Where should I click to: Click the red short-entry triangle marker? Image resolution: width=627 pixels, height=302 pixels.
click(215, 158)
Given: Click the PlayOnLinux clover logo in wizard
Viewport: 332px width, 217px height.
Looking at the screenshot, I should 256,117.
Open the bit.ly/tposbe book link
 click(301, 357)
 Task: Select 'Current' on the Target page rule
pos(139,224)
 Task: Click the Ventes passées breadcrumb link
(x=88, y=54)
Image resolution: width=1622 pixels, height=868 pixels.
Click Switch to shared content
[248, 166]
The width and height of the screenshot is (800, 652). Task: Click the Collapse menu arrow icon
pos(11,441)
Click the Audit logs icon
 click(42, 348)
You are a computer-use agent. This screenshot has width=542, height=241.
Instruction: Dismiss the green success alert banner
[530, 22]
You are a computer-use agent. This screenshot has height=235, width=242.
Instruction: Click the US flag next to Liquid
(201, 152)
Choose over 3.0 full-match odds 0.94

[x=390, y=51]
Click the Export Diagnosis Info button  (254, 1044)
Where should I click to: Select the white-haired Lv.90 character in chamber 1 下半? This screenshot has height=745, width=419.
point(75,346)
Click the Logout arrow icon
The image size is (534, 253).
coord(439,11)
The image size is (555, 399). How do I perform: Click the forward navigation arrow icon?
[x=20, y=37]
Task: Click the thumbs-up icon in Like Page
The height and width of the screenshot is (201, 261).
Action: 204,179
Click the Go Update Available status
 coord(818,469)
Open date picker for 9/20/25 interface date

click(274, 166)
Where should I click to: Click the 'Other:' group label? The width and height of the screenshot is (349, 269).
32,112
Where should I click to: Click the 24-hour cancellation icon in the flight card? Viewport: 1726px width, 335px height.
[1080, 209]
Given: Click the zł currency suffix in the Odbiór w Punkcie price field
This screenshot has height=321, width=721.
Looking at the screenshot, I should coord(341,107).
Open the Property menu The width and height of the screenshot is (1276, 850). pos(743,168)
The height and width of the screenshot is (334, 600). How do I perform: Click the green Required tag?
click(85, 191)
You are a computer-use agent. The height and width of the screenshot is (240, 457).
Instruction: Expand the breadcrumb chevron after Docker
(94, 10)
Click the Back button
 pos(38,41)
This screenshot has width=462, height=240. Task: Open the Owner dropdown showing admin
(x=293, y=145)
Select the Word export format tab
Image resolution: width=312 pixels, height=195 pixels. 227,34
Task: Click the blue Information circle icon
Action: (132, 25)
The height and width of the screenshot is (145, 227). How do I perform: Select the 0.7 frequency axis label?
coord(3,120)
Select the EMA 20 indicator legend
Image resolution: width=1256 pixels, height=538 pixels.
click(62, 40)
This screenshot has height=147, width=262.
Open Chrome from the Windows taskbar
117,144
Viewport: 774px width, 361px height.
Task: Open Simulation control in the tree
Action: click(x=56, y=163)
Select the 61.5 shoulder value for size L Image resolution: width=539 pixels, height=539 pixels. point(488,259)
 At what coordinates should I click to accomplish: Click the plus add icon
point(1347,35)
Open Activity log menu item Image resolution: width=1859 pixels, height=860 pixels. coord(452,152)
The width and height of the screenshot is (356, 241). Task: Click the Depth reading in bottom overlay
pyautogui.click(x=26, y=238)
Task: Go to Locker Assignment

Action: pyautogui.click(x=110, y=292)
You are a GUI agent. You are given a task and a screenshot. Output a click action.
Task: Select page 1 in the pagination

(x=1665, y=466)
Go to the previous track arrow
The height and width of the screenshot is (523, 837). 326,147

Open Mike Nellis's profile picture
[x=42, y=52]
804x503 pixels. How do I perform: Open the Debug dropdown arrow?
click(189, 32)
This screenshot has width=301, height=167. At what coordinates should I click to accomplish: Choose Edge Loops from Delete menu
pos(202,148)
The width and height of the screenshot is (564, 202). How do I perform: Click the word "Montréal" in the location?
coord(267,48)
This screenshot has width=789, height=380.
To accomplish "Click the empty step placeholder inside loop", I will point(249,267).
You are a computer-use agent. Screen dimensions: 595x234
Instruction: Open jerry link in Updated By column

====

## [Task brief]
When copying the data above, keep every line exactly as written.

## [Response to the task]
Where should I click to: Click the red short-entry triangle marker? Image resolution: width=627 pixels, height=302 pixels.
click(215, 158)
Given: Click the PlayOnLinux clover logo in wizard
Viewport: 332px width, 217px height.
Looking at the screenshot, I should 256,117.
Open the bit.ly/tposbe book link
 click(301, 357)
 Task: Select 'Current' on the Target page rule
pos(139,224)
 Task: Click the Ventes passées breadcrumb link
(x=88, y=54)
Image resolution: width=1622 pixels, height=868 pixels.
Click Switch to shared content
[248, 166]
The width and height of the screenshot is (800, 652). Task: Click the Collapse menu arrow icon
pos(11,441)
Click the Audit logs icon
 click(42, 348)
You are a computer-use agent. This screenshot has width=542, height=241.
Instruction: Dismiss the green success alert banner
[530, 22]
You are a computer-use agent. This screenshot has height=235, width=242.
Instruction: Click the US flag next to Liquid
(201, 152)
Choose over 3.0 full-match odds 0.94

[x=390, y=51]
Click the Export Diagnosis Info button  (254, 1044)
Where should I click to: Select the white-haired Lv.90 character in chamber 1 下半? This screenshot has height=745, width=419.
point(75,346)
Click the Logout arrow icon
The image size is (534, 253).
coord(439,11)
The image size is (555, 399). How do I perform: Click the forward navigation arrow icon?
[x=20, y=37]
Task: Click the thumbs-up icon in Like Page
The height and width of the screenshot is (201, 261).
Action: 204,179
Click the Go Update Available status
 coord(818,469)
Open date picker for 9/20/25 interface date

click(274, 166)
Where should I click to: Click the 'Other:' group label? The width and height of the screenshot is (349, 269).
32,112
Where should I click to: Click the 24-hour cancellation icon in the flight card? Viewport: 1726px width, 335px height.
[1080, 209]
Given: Click the zł currency suffix in the Odbiór w Punkcie price field
This screenshot has height=321, width=721.
Looking at the screenshot, I should coord(341,107).
Open the Property menu The width and height of the screenshot is (1276, 850). pos(743,168)
The height and width of the screenshot is (334, 600). How do I perform: Click the green Required tag?
click(85, 191)
You are a computer-use agent. The height and width of the screenshot is (240, 457).
Instruction: Expand the breadcrumb chevron after Docker
(94, 10)
Click the Back button
 pos(38,41)
This screenshot has width=462, height=240. Task: Open the Owner dropdown showing admin
(x=293, y=145)
Select the Word export format tab
Image resolution: width=312 pixels, height=195 pixels. 227,34
Task: Click the blue Information circle icon
Action: (132, 25)
The height and width of the screenshot is (145, 227). How do I perform: Select the 0.7 frequency axis label?
coord(3,120)
Select the EMA 20 indicator legend
Image resolution: width=1256 pixels, height=538 pixels.
click(62, 40)
This screenshot has height=147, width=262.
Open Chrome from the Windows taskbar
117,144
Viewport: 774px width, 361px height.
Task: Open Simulation control in the tree
Action: click(x=56, y=163)
Select the 61.5 shoulder value for size L Image resolution: width=539 pixels, height=539 pixels. point(488,259)
 At what coordinates should I click to accomplish: Click the plus add icon
point(1347,35)
Open Activity log menu item Image resolution: width=1859 pixels, height=860 pixels. coord(452,152)
The width and height of the screenshot is (356, 241). Task: Click the Depth reading in bottom overlay
pyautogui.click(x=26, y=238)
Task: Go to Locker Assignment

Action: pyautogui.click(x=110, y=292)
You are a GUI agent. You are given a task and a screenshot. Output a click action.
Task: Select page 1 in the pagination

(x=1665, y=466)
Go to the previous track arrow
The height and width of the screenshot is (523, 837). 326,147

Open Mike Nellis's profile picture
[x=42, y=52]
804x503 pixels. How do I perform: Open the Debug dropdown arrow?
click(189, 32)
This screenshot has width=301, height=167. At what coordinates should I click to accomplish: Choose Edge Loops from Delete menu
pos(202,148)
The width and height of the screenshot is (564, 202). How do I perform: Click the word "Montréal" in the location?
coord(267,48)
This screenshot has width=789, height=380.
To accomplish "Click the empty step placeholder inside loop", I will point(249,267).
You are a computer-use agent. Screen dimensions: 595x234
Instruction: Open jerry link in Updated By column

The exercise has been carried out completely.